I hope (I dare to believe ) that my topic is not so manic, for I took the Neutral for a walk not along the grid of words but along a network of readings, which is to say, of a library […] Then, what library? That of my vacation home, which is to say, a place-time where the loss in methodological rigor is compensated for by the intensity and the pleasure of free reading.

I negotiate with myself constantly about my own reading patterns. There is this horrible image that my wife and I cackle about sometimes. We were at one of my tenured colleagues’ house for dinner, one of the first dinners we had here. She took the baby upstairs to breastfeed, and they shuffled her (graciously, graciously) into their bedroom as a good spot for that sort of thing. And she noticed once there, stacked right next to the bed, an enormous stack of books, obviously his bedtime reading. X in the Victorian Y. X, Y, and the Victorian Z. A in the Victorian B. C and D in the Victorian Moment. That sort of thing.

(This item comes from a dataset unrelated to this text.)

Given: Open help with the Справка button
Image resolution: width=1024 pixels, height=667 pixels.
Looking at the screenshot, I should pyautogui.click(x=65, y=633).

The fact that we cackle about this marks us as who we are. My wife can get away with this sort of attitude, as she’s not an academic, but me? Look, I read the stuff, but not as willingly as what simply drifts up to me, what lands on the shelf of to be reads without direct professional import.

More important: almost every good idea I’ve ever had has come to be out of the random shuffling of books and websites, newspaper articles and other junk that I read irresponsibly. It is no wonder, really, that Barthes is one of my favorites, one of my great teachers, even if I’m gearing up to write something very nasty about him, his politics, the relationship between his aesthetics and his politics (or lack thereof…) But, really, I shouldn’t be reading him tonight.